Calculating Meta-Features

Now that our data is cleaned and prepared, we are on to the fun stuff!

We need ways to learn more about our data and separate it out into additional features. By thinking about different variables we can generate that might help us distinguish disasters from non-disasters, we can train our model on more features. This will provide more visibility for our model. The best way to think about Tweets indicating disaster is that they are likely from higher quality sources that are more serious in nature. Thus, following stricter grammatical rules, fully reporting on the situation, and sharing links.

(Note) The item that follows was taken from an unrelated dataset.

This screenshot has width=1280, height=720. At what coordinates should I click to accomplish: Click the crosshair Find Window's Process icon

The following meta-features, alongside our sentiment score calculated from the keywords column, will be proxies for the types of Tweets we are looking for (cherry-picked from here).

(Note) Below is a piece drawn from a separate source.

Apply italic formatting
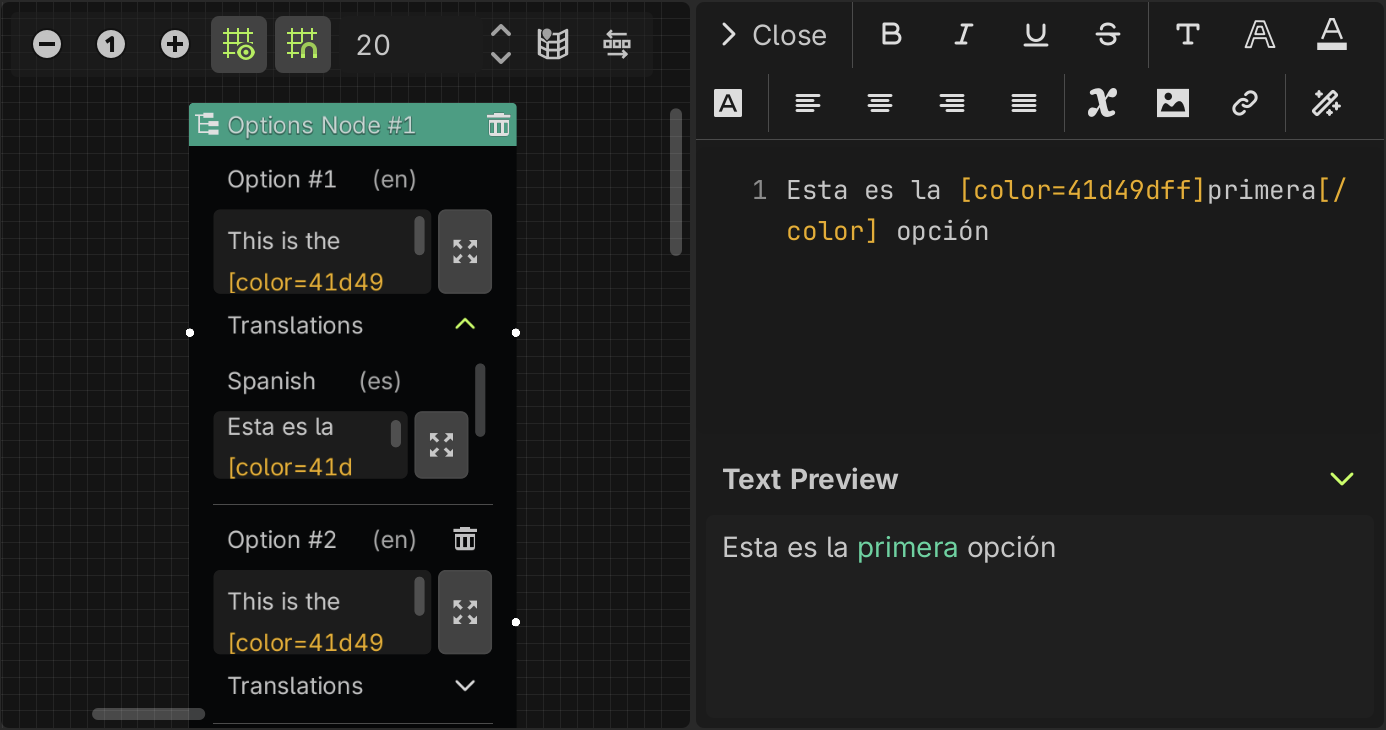The width and height of the screenshot is (1386, 730). (x=963, y=34)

We use this code to construct these features.

### num_hashtags
clean_train_data['num_hashtags'] = clean_train_data['text'].apply(lambda x: len([c for c in str(x) if c == '#']))
clean_test_data['num_hashtags'] = clean_test_data['text'].apply(lambda x: len([c for c in str(x) if c == '#']))

### num_mentions
clean_train_data['num_mentions'] = clean_train_data['text'].apply(lambda x: len([c for c in str(x) if c == '@']))
clean_test_data['num_mentions'] = clean_test_data['text'].apply(lambda x: len([c for c in str(x) if c == '@']))

### num_words
clean_train_data['num_words'] = clean_train_data['text'].apply(lambda x: len(str(x).split()))
clean_test_data['num_words'] = clean_test_data['text'].apply(lambda x: len(str(x).split()))

### num_stop_words
clean_train_data['num_stop_words'] = clean_train_data['text'].apply(lambda x: len([w for w in str(x).lower().split() if w in STOPWORDS]))
clean_test_data['num_stop_words'] = clean_test_data['text'].apply(lambda x: len([w for w in str(x).lower().split() if w in STOPWORDS]))

### num_urls
clean_train_data['num_urls'] = clean_train_data['text'].apply(lambda x: len([w for w in str(x).lower().split() if 'http' in w or 'https' in w]))
clean_test_data['num_urls'] = clean_test_data['text'].apply(lambda x: len([w for w in str(x).lower().split() if 'http' in w or 'https' in w]))

### avg_word_length
clean_train_data['avg_word_length'] = clean_train_data['text'].apply(lambda x: np.mean([len(w) for w in str(x).split()]))
clean_test_data['avg_word_length'] = clean_test_data['text'].apply(lambda x: np.mean([len(w) for w in str(x).split()]))

### num_chars
clean_train_data['num_chars'] = clean_train_data['text'].apply(lambda x: len(str(x)))
clean_test_data['num_chars'] = clean_test_data['text'].apply(lambda x: len(str(x)))

### num_punctuation
clean_train_data['num_punctuation'] = clean_train_data['text'].apply(lambda x: len([c for c in str(x) if c in string.punctuation]))
clean_test_data['num_punctuation'] = clean_test_data['text'].apply(lambda x: len([c for c in str(x) if c in string.punctuation]))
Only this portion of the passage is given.